Surprise ultime, Latelle en personne vint faire ses adieux – très brièvement – avec des excuses, des sourires mielleux et une lueur dans le regard indiquant qu’elle aurait été prête à porter tous les bagages seule si ça avait pu accélérer le départ de tous ces fâcheux.
En revanche, Cerandin ne se montra pas. Assez étonnée, Nynaeve n’en eut pas vraiment le cœur brisé. Même si Elayne s’entendait à merveille avec la Seanchanienne, l’ancienne Sage-Dame, depuis la malheureuse affaire où elle s’était fait rosser, sentait en permanence une sorte de tension dès qu’elle se trouvait à proximité de sa Némésis. Et l’absence d’un malaise correspondant chez Cerandin ne faisait rien pour arranger les choses, bien au contraire.
Luca vint naturellement le dernier.
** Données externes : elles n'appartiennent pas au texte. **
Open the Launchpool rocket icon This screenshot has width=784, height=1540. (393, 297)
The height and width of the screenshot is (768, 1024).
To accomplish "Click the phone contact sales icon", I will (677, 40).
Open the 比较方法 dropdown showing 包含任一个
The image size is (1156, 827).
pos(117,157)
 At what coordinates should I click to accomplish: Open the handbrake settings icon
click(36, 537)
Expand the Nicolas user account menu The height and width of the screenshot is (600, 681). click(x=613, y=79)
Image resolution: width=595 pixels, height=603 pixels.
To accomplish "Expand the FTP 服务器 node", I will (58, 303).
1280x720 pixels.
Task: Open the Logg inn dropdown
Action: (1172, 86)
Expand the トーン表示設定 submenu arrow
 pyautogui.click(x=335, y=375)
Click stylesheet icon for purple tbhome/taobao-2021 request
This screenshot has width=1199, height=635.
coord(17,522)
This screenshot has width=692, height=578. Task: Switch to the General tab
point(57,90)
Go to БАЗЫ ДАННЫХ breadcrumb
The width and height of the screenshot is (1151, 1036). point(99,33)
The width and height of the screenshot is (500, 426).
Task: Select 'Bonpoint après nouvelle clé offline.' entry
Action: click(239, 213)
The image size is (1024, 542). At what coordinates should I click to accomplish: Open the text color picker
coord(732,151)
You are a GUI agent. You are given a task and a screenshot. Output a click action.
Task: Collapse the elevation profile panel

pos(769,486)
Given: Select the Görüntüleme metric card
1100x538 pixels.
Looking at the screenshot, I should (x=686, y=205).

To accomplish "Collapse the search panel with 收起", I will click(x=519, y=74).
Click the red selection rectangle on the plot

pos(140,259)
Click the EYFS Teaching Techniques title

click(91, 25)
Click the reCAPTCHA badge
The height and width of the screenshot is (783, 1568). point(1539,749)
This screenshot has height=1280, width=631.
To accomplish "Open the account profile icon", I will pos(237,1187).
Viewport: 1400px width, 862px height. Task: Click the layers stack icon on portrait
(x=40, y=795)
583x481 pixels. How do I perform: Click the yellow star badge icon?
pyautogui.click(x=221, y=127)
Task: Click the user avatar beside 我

Offrant à Nynaeve un pitoyable bouquet de fleurs des champs desséchées – la Lumière seule savait où il les avait dénichées –, il protesta de son amour éternel pour la « mère de ses enfants », débita d’interminables et extravagants compliments sur sa beauté et jura, la main sur le cœur, qu’il la reverrait un jour même s’il devait pour cela voyager jusqu’au bout du monde.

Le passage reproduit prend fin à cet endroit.